Throughout the country, there are many providers of high-quality person-centred care, who have demonstrated the improved outcomes that can be achieved when people are supported closer to home and with better access to the communities they live in. Almost all of them are keen to develop new services. Local authority and clinical commissioners are actively calling for that support.
So why are there still over 2,000 individuals accommodated in hospital settings, 8 years after the government strategy Transforming Care was launched with the aim of reducing such placements by 35% and following the awful events at Winterbourne View? That figure has remained stubbornly high, having reduced by only 400 in the last two years.
While the CQC are right to question the levels of restraint and seclusion, it is their own approach to registering new services which has stifled the development of appropriate accommodation in the community.
The objectives of their registration guidance 'Right support, right care, right culture'are laudable, with an emphasis on developing services for people in a home of their own within a normal residential setting. However, the approach is too rigid, with a fixation on whether a residential service with 7 beds and not 6 is too big or that 2 or more services in close proximity might be perceived as a campus and undermine interaction with the community.
With applications for registration only considered on completion, investment in new community-based services has been stalled, with providers unwilling to risk the substantial costs associated with development without any certainty their plans will be approved.

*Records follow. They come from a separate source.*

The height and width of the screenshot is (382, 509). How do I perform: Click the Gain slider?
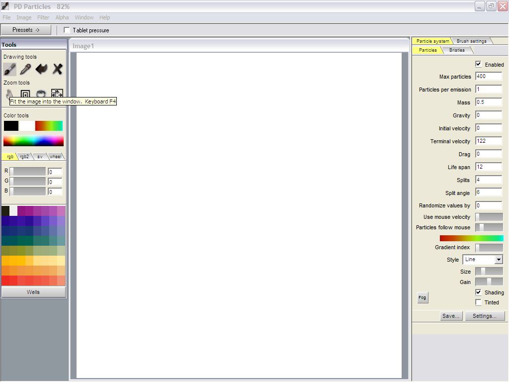click(489, 282)
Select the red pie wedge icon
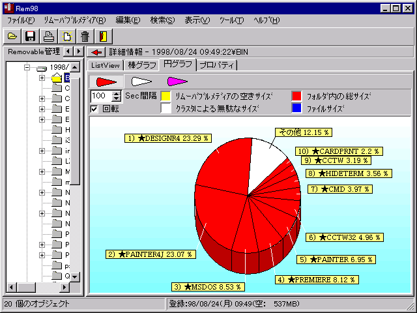Screen dimensions: 417x313 pos(107,82)
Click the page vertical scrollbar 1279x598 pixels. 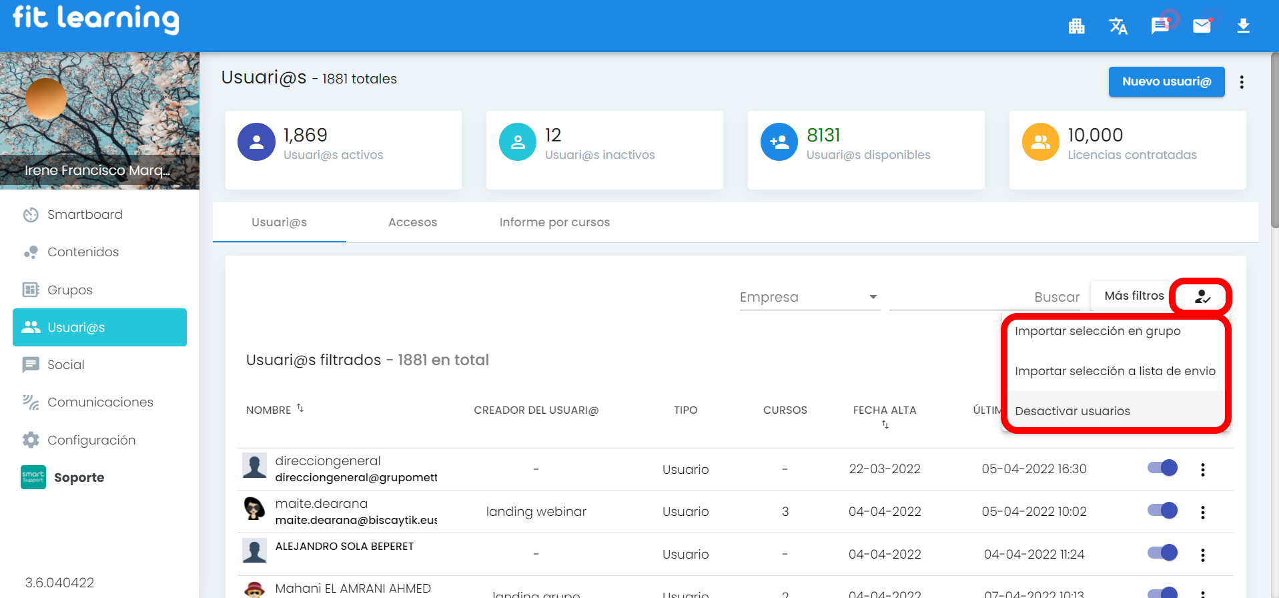pyautogui.click(x=1274, y=140)
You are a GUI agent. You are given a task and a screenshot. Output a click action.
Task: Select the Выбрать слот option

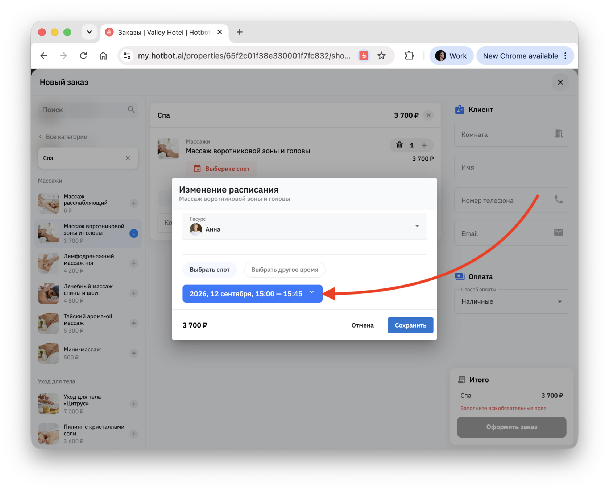pos(210,270)
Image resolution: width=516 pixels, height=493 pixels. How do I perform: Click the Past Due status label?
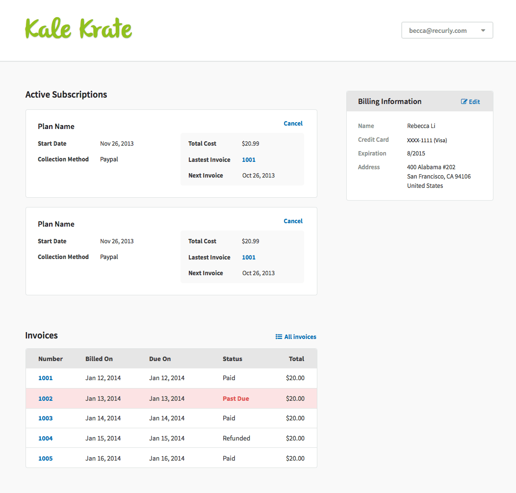point(235,398)
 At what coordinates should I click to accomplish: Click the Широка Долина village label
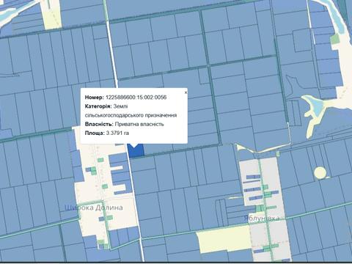coord(94,208)
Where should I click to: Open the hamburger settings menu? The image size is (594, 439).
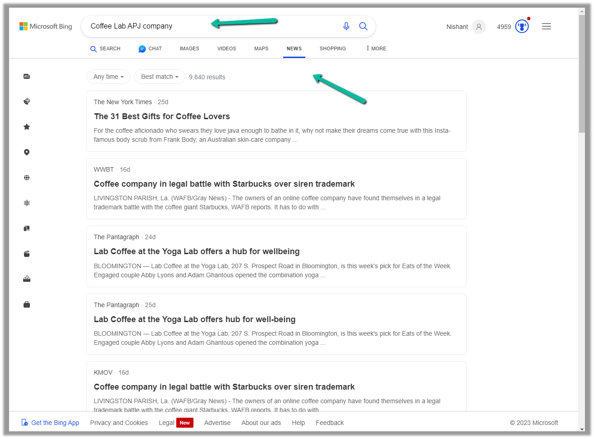[546, 27]
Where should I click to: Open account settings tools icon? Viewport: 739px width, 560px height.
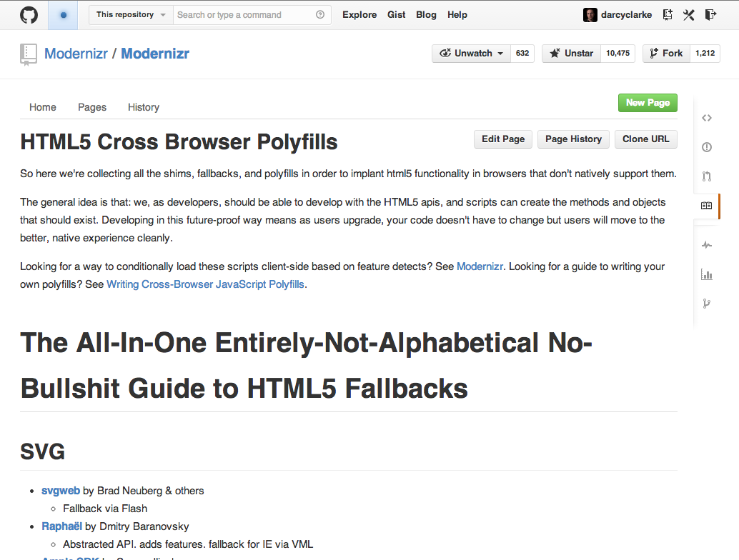coord(688,15)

That approach also ignores the need to provide choice for those with the greatest need; the 2,000 individuals who remain in hospital because their needs are not being met by the single person services the CQC’s guidance promotes.

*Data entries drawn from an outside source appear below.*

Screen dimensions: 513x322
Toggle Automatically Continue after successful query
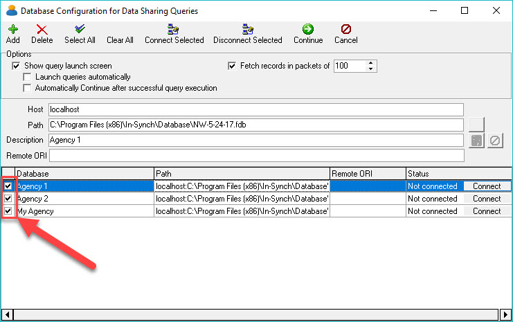click(28, 88)
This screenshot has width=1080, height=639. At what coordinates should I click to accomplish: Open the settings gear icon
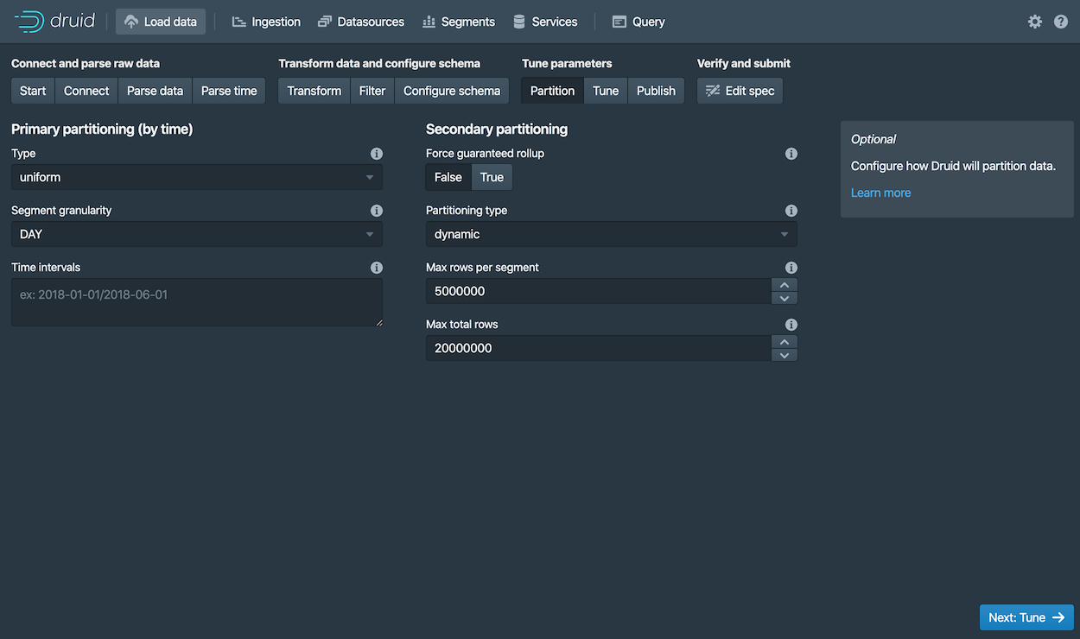click(1034, 22)
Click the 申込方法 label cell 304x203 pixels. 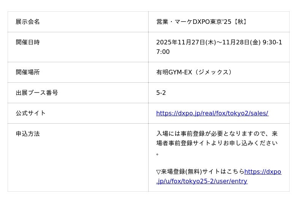[28, 134]
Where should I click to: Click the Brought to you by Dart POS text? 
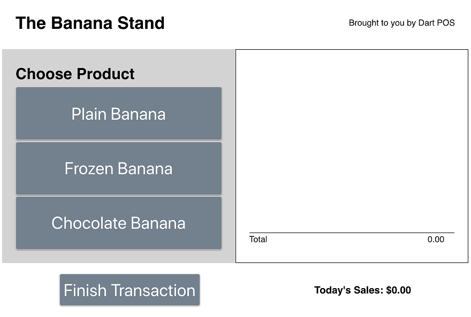[x=401, y=23]

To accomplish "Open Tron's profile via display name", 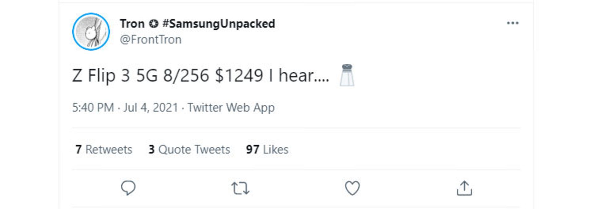I will point(132,23).

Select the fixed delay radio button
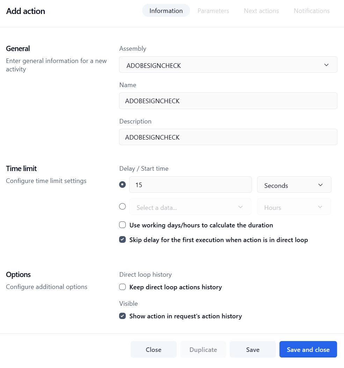click(x=123, y=185)
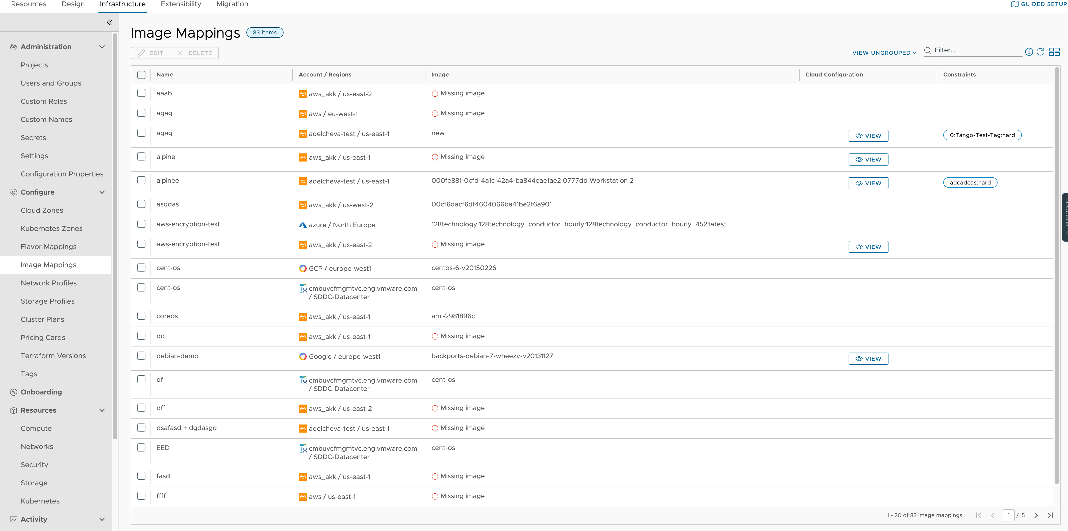Expand the Administration section in sidebar
Screen dimensions: 1068x531
pos(103,46)
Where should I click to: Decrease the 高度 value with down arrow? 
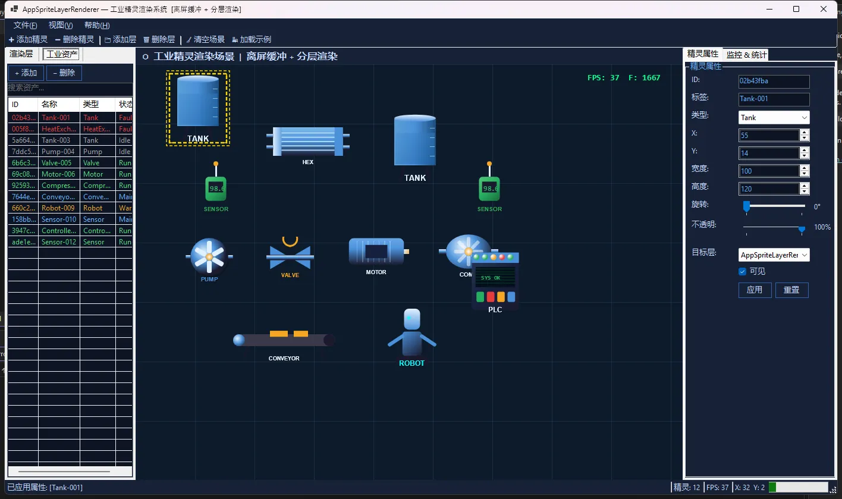(x=805, y=192)
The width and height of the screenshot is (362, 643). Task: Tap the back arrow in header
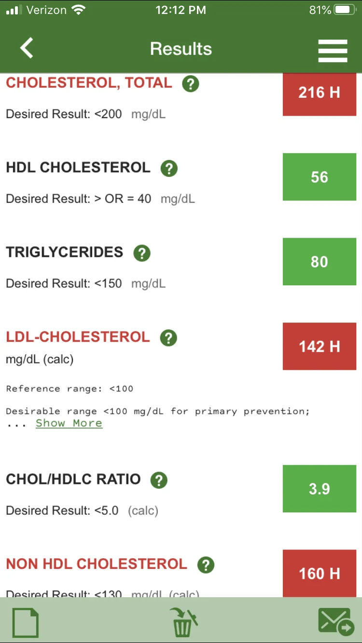tap(27, 48)
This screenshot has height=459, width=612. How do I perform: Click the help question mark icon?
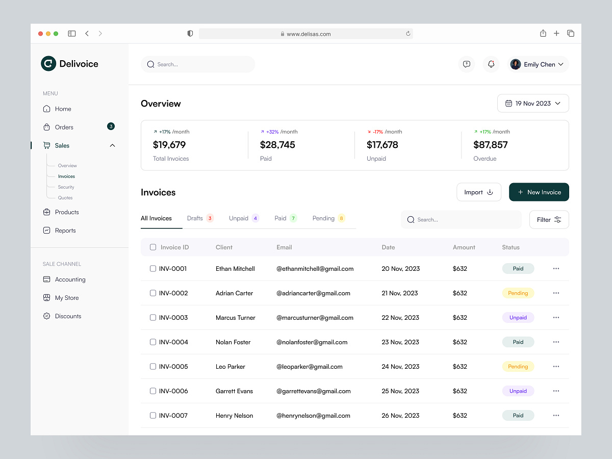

The File on Four report highlights that positive changes can still be made for those who require the greatest levels of support, following the case of a teenager kept in seclusion for 21 months. She has now been found more suitable accommodation in an NHS specialist unit. That is far from the ideal model the CQC would propose, but the outcome for Bethany has been transformative. "Since I've been here, the staff have been absolutely amazing. My behaviour's settled down and my anger's settled. And I've not done any self-harming for five or six months." She now has her own bedroom, plays the piano, goes out for walks and shopping, and is learning circus skills.'
The CQC must take a more flexible and supportive approach to ensure that other individuals with the most challenging needs can be supported to lead fulfilling lives with the greatest level of access to the community. Only then will the need for restraint and seclusion be transformed.
Every 15 minutes, on average, a patient with learning disabilities was restrained in hospital last year, new BBC File on 4 analysis shows. In 2019, restraint was used just over 38,000 times in England. In 2017, there were 22,000 reports of restraint.